> [Task details] Reproduce every line of the stored items below verbatim.

> [Stored items]

________________

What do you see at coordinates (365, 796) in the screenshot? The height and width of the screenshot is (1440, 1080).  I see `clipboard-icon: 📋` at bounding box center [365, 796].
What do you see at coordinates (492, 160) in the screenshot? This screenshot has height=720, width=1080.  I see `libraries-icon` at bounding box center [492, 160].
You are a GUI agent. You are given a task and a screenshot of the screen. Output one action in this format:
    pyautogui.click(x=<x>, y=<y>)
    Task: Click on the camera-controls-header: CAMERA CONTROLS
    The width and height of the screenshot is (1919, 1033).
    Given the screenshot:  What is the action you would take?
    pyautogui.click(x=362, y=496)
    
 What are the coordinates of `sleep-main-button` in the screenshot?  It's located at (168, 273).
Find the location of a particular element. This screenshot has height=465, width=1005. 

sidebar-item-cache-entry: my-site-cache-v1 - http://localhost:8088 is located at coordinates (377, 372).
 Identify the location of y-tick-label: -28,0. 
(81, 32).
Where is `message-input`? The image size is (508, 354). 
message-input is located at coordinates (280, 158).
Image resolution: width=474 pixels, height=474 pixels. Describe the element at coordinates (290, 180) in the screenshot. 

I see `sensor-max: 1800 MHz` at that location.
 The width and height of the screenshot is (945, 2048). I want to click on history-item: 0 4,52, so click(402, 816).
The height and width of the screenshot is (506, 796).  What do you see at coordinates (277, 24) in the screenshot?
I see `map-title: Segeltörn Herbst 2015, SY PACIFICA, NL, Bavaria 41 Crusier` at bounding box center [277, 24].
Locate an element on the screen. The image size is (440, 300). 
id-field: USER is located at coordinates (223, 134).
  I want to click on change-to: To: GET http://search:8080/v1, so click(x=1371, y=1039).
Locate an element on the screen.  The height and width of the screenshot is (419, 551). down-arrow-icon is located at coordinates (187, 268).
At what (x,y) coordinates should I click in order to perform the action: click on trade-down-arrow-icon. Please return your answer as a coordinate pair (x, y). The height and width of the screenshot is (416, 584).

________________

> [Response area]
What do you see at coordinates (365, 796) in the screenshot? The height and width of the screenshot is (1440, 1080).  I see `clipboard-icon: 📋` at bounding box center [365, 796].
What do you see at coordinates (492, 160) in the screenshot? This screenshot has height=720, width=1080.  I see `libraries-icon` at bounding box center [492, 160].
You are a GUI agent. You are given a task and a screenshot of the screen. Output one action in this format:
    pyautogui.click(x=<x>, y=<y>)
    Task: Click on the camera-controls-header: CAMERA CONTROLS
    The width and height of the screenshot is (1919, 1033).
    Given the screenshot:  What is the action you would take?
    pyautogui.click(x=362, y=496)
    
 What are the coordinates of `sleep-main-button` in the screenshot?  It's located at (168, 273).
Find the location of a particular element. This screenshot has height=465, width=1005. 

sidebar-item-cache-entry: my-site-cache-v1 - http://localhost:8088 is located at coordinates (377, 372).
 Identify the location of y-tick-label: -28,0. 
(81, 32).
Where is `message-input`? The image size is (508, 354). 
message-input is located at coordinates (280, 158).
Image resolution: width=474 pixels, height=474 pixels. Describe the element at coordinates (290, 180) in the screenshot. 

I see `sensor-max: 1800 MHz` at that location.
 The width and height of the screenshot is (945, 2048). I want to click on history-item: 0 4,52, so click(402, 816).
The height and width of the screenshot is (506, 796).  What do you see at coordinates (277, 24) in the screenshot?
I see `map-title: Segeltörn Herbst 2015, SY PACIFICA, NL, Bavaria 41 Crusier` at bounding box center [277, 24].
Locate an element on the screen. The image size is (440, 300). 
id-field: USER is located at coordinates (223, 134).
  I want to click on change-to: To: GET http://search:8080/v1, so click(x=1371, y=1039).
Locate an element on the screen.  The height and width of the screenshot is (419, 551). down-arrow-icon is located at coordinates (187, 268).
At what (x,y) coordinates should I click in order to perform the action: click on trade-down-arrow-icon. Please return your answer as a coordinate pair (x, y). The height and width of the screenshot is (416, 584).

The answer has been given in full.